Negative pressure dressings have been around for a long, long time. In the early days of damage control surgery, we used to fashion our own from surgical towels, cut-up pieces of plastic bowel bags, Jackson-Pratt drains, and sticky, clear dressings. Some enterprising companies that already made negative pressure wound dressings designed some excellent products for damage control based on this technology. They made damage control closures easy and fast. The literature suggested that they were a useful adjunct that controlled wound drainage and reduced infection rates.

But then the product creep began. In the early 2000’s, we started using these devices after the fascia was closed, but with the skin left open. These cases trended toward complex wounds like wound dehiscence. The literature continued to support this.

Finally, there was pressure from manufacturers for surgeons to apply the negative-pressure sponge to primarily closed surgical wounds. And of course, they showed that many studies supported the idea that this was helpful.

But was it? A phase 3, multicenter, randomized clinical trial was published last year that compared incisional negative-pressure wound therapy (iNPWT) with the “surgeon’s choice” standard dressing after an emergency laparotomy with primary skin closure. Adults from 34 hospitals in the UK and Australia were enrolled over a 2.5-year period. Patients were followed for 30 days to assess length of stay, wound-related readmissions, complications, pain, and quality of life.

Here are the factoids:

• Wound infections were identical between the iNPWT and standard dressing groups (about 28%)
• Among the secondary outcomes listed above, all were identical with the exception of pain; the iNPWT experienced significantly less wound pain at 7 days
• Subgroup analysis of contamination level, BMI, presence of a stoma, and the prep solution used showed no differences in wound infections

The authors concluded that for the average emergency laparotomy  patient after trauma or acute care surgery, routine iNPWT over a primarily closed incision did not appear to reduce SSI or improve other short‑term outcomes compared with a good standard dressing.

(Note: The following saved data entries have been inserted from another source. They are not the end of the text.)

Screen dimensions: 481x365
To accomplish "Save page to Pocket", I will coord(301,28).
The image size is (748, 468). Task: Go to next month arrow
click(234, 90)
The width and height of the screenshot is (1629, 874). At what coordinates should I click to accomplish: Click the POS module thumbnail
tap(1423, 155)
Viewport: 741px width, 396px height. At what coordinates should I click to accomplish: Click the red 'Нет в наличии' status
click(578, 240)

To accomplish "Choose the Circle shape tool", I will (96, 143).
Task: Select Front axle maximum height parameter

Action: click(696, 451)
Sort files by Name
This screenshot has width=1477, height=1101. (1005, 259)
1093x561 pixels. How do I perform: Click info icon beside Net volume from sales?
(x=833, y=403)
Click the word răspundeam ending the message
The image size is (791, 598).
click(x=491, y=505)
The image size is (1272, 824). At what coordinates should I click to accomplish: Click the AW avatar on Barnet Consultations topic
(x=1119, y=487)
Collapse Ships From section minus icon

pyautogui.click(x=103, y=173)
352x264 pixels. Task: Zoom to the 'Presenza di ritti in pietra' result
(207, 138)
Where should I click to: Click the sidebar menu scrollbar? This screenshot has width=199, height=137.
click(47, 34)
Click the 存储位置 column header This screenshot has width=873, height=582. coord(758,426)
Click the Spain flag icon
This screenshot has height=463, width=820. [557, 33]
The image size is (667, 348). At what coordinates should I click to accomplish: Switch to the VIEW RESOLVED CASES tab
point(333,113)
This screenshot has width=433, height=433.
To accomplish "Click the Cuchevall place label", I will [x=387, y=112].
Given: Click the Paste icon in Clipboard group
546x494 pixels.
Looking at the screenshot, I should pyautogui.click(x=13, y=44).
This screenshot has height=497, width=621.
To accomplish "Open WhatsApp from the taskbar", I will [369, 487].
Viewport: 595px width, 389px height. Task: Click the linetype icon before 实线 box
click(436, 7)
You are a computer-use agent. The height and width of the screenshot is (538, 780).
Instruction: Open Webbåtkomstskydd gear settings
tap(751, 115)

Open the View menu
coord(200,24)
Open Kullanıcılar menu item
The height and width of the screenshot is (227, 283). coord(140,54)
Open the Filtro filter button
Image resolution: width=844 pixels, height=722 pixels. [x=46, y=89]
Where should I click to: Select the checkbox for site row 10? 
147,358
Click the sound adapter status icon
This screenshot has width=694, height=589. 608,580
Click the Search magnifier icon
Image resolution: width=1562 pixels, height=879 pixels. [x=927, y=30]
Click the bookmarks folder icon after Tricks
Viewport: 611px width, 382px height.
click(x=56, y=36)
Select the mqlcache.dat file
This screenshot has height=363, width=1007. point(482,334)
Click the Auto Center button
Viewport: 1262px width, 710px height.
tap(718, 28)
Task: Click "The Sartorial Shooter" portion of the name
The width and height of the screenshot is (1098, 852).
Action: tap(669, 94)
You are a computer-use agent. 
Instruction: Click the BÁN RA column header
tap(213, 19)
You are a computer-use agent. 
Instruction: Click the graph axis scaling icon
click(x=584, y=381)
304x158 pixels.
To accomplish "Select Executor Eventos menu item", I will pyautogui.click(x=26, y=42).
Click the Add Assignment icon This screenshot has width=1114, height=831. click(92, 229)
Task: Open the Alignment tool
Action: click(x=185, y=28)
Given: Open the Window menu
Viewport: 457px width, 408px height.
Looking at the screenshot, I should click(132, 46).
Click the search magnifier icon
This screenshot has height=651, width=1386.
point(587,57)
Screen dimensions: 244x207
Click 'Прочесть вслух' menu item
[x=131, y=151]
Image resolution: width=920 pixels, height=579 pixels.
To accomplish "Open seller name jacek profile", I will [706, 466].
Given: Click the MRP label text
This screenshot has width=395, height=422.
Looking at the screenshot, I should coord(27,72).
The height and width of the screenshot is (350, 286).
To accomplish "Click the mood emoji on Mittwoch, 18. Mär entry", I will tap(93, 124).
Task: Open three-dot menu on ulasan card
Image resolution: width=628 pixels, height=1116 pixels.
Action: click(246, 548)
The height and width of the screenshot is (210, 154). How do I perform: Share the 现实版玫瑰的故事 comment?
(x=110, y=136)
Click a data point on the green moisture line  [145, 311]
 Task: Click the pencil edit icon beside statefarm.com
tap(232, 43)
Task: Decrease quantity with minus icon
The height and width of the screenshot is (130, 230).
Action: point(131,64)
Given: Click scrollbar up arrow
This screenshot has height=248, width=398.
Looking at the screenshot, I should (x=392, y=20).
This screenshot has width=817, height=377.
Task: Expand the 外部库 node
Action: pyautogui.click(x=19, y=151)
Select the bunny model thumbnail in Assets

Bottom line: This is a nicely done study that casts shade on the use of iNPWT for closed wounds in complex cases. It implies that these devices are of even less use in routine laparotomy wounds. How did we get here? Unfortunately, many of the earlier studies for this use case were clouded by industry support and bias. As one might imagine, it is very difficult for a research group to publish a negative study when they were heavily funded by one of the manufacturers.

Given the significant added cost and logistics of using iNPWT for closed laparotomy, it is hard to justify its blanket use in this population based on these data. Critically look at your own practice and decide if use of iNPWT in these cases makes sense for your hospital.

Reference: Negative Pressure Dressings to Prevent Surgical Site Infection After Emergency Laparotomy: The SUNRRISE Randomized Clinical Trial. JAMA. 2025 Mar 11;333(10):853-863. doi: 10.1001/jama.2024.24764. PMID: 39869330; PMCID: PMC11773404.